Wish to find out everyone's view on this

----------


## lorba

Most species can be kept successfully emerse. 

To keep submerse, it depends on the maturity and parameters of your tank as well as the specimen. If you obtain a weak specimen, you have better chance to keep it alive in emerse set up.

----------


## benny

I believe certain species are very difficult to sustain as an emerse cultivation. _Cryptocoryne aponogetifolia_ should be one of them.

Cheers,

----------


## CK Yeo

Depends on species. 

ck

----------


## lorba

> I believe certain species are very difficult to sustain as an emerse cultivation. _Cryptocoryne aponogetifolia_ should be one of them.
> 
> Cheers,


True and not quite true. I had one _C. apongetifolia_ alive for almost 2.5 yrs emerse. It was given by you from your very last time trip to Philippines.  :Grin:

----------


## benny

Goodness!! From that time! I've planted a whole big bunch (about 70 to 100) in my tank but none survived.
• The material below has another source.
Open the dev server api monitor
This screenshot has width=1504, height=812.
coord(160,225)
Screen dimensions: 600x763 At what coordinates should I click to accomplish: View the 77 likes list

Didn't try emersed cultivation with that batch though.

Anyway, it's good to hear that they are still alive. Did you do as well with the _Cryptocoryne usteriana_ I passed to you?

Cheers,

----------


## lorba

I tried submerse and none survived too.

i do not have the aponogetifolia now, but I have 1 survival of the usteriana/coronata which is in the office 5ft vivarium. You can't miss it, its the big fellow right in the middle.

I think i read that kirana keeps the aponogetifolia in tank with coral chips mixed with the substrate.

----------


## kirana1

lorba

did you have the picture of c.aponogetifolia in emerse form, i am happy if you can posting the picture 

nico

----------


## lorba

Hi Nico,

I didnt take any picture of it when it was big. its not with me anymore.

----------


## Crypto Russia

From my personal experience almost all species can be kept as submersed as emersed. But if you want them to blossom you should use the preferred conditions. Most of the cryptocoryne prefer to blossom in emersed for but based on my practice as for affinis and usteriana it is easier to get the flower if you use submerse form.

----------